Fewer than a quarter of the study patients (22.2%) had a complicated infection. In keeping with previous reports, this rate was higher in the community-acquired subset (63.6%), presumably because of delayed presentation and treatment.4,13

In our study, there was only one case of persistent bacteraemia. In this case, the patient was readmitted for a septic arthritis that was not timeously surgically drained following recent hospital admission for heart failure. There were no cases of recurrent bacteraemia in this study. Possible reasons for this include early diagnosis, prompt and appropriate antibiotic cover, fast source control and guidance of the ID specialist team.

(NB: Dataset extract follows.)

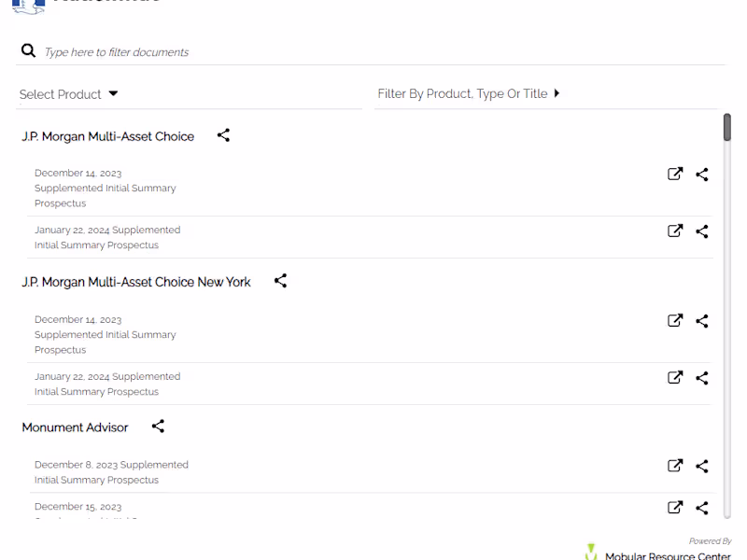Viewport: 747px width, 560px height.
Task: Share Monument Advisor product
Action: pos(158,427)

Our study has several important limitations. The study was retrospective and attributable mortality because of SAB could not be directly inferred. Another important limitation was that patients who died during the period between their blood culture draw and provisional laboratory identification of S. aureus on that blood culture would not have been seen by the ID service, and thus the case fatality ratio in this study likely represents an underestimate of the true mortality burden. The extent of this is not possible to quantify from our data, but it is mitigated by the fact that the IDs team is made aware of all possible S. aureus bacteraemias by the laboratory prior to final laboratory confirmation. A further limitation to our study is that patients in this study all had a consultation by ID specialists and majority had an echocardiogram, limiting generalisation of the outcome data as not all hospitals in the region have such support. Additionally, many patients were excluded as the outcome was missing. Of covariates adjusted for in this model, the overall fitted model was not statistically significant (overall p-value for the model = 0.141), suggesting that the covariates adjusted for did not fully explain mortality in this sample. Potential reasons include a small study sample, rendering the study less powerful or some other residual confounder.

Conclusion

Despite a substantial SAB-associated mortality, the case fatality ratio in our setting is comparable to higher-income countries, suggesting that acceptable outcomes are achievable in tertiary middle-income settings, provided that there is access to the resources available in our setting, including infectious diseases consultation, echocardiograms and basic infection control practices.

In contrast to other local and international studies, MRSA was not significantly prevalent in our study and the vast majority of our nosocomial and healthcare-associated cases were MSSA. This has potentially important implications for empiric antibiotic coverage in such patients.

Acknowledgements

Competing interests

The authors declare that they have no financial or personal relationships that may have inappropriately influenced them in writing this article.

Authors’ contributions

J.S.N., L.R. and M.J. conceived the study. M.J. collected the data and wrote the first draft. J.S.N. and L.R. reviewed the data and provided input to produce the final product. All authors read and approved the final version of the manuscript.

Funding information

This research received no specific grant from any funding agency in the public, commercial or not-for-profit sectors.

Data availability

The data that supports the findings are stored in password-protected computers that are available from the corresponding author, M.J., on request.

Disclaimer

The views and opinions expressed in this article are those of the authors and are the product of professional research. It does not necessarily reflect the official policy or position of any affiliated institution, funder, agency, or that of the publisher. The authors are responsible for this article’s results, findings, and content.